• _ACTIVITY_
Where the material below has a line containing "Screen dimensions: 455x959", start repeating exactly, and keep going through the line containing "Image resolution: width=1392", with no other lines.

• _MATERIAL TO PROCESS_
============================================================
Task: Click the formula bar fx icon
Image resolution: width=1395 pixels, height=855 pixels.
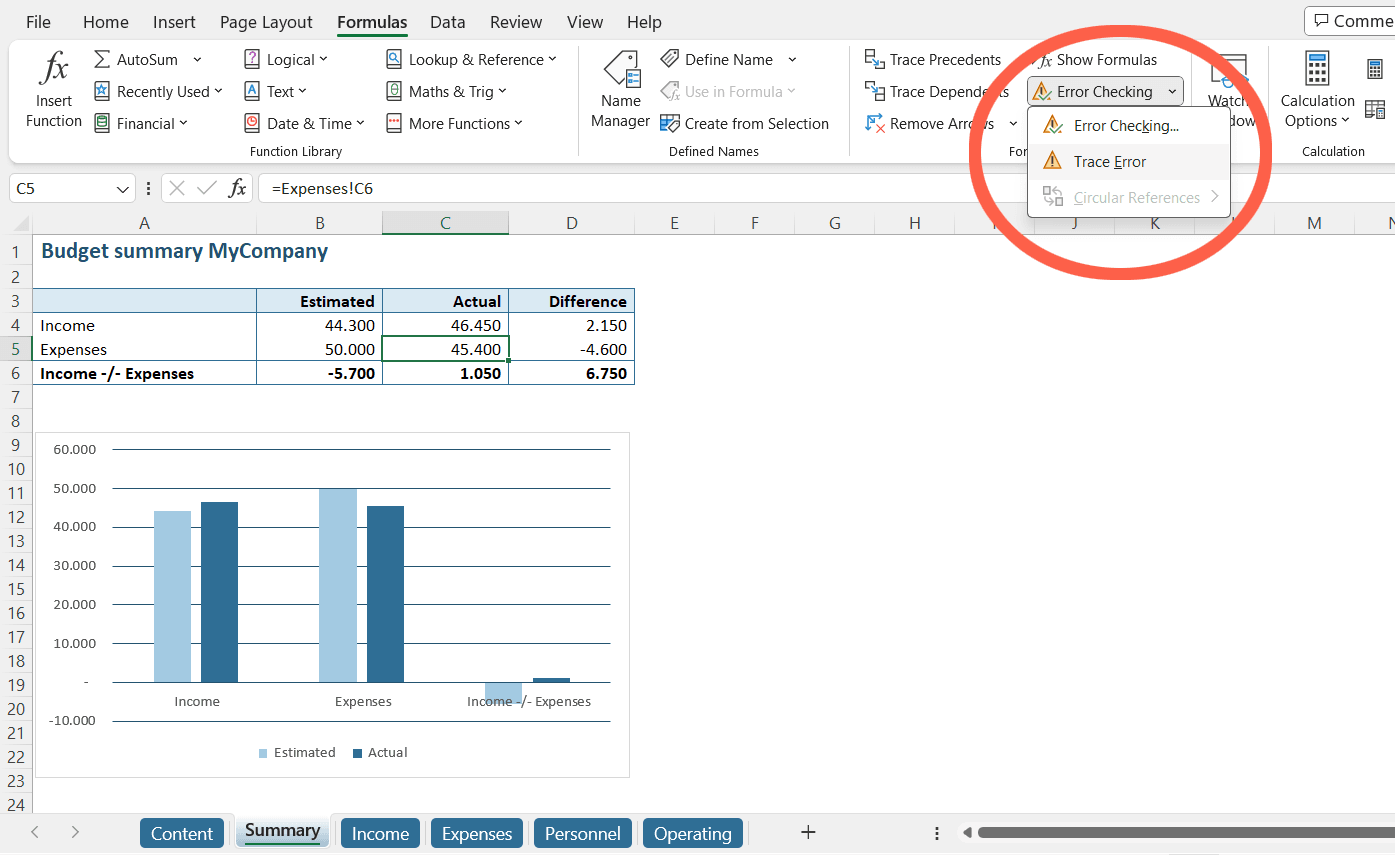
============================================================
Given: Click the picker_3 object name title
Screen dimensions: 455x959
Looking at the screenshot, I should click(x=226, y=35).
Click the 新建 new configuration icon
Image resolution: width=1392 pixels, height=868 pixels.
============================================================
• _TASK RESPONSE_
Screen dimensions: 455x959
Looking at the screenshot, I should click(x=226, y=35).
Click the 新建 new configuration icon
Image resolution: width=1392 pixels, height=868 pixels.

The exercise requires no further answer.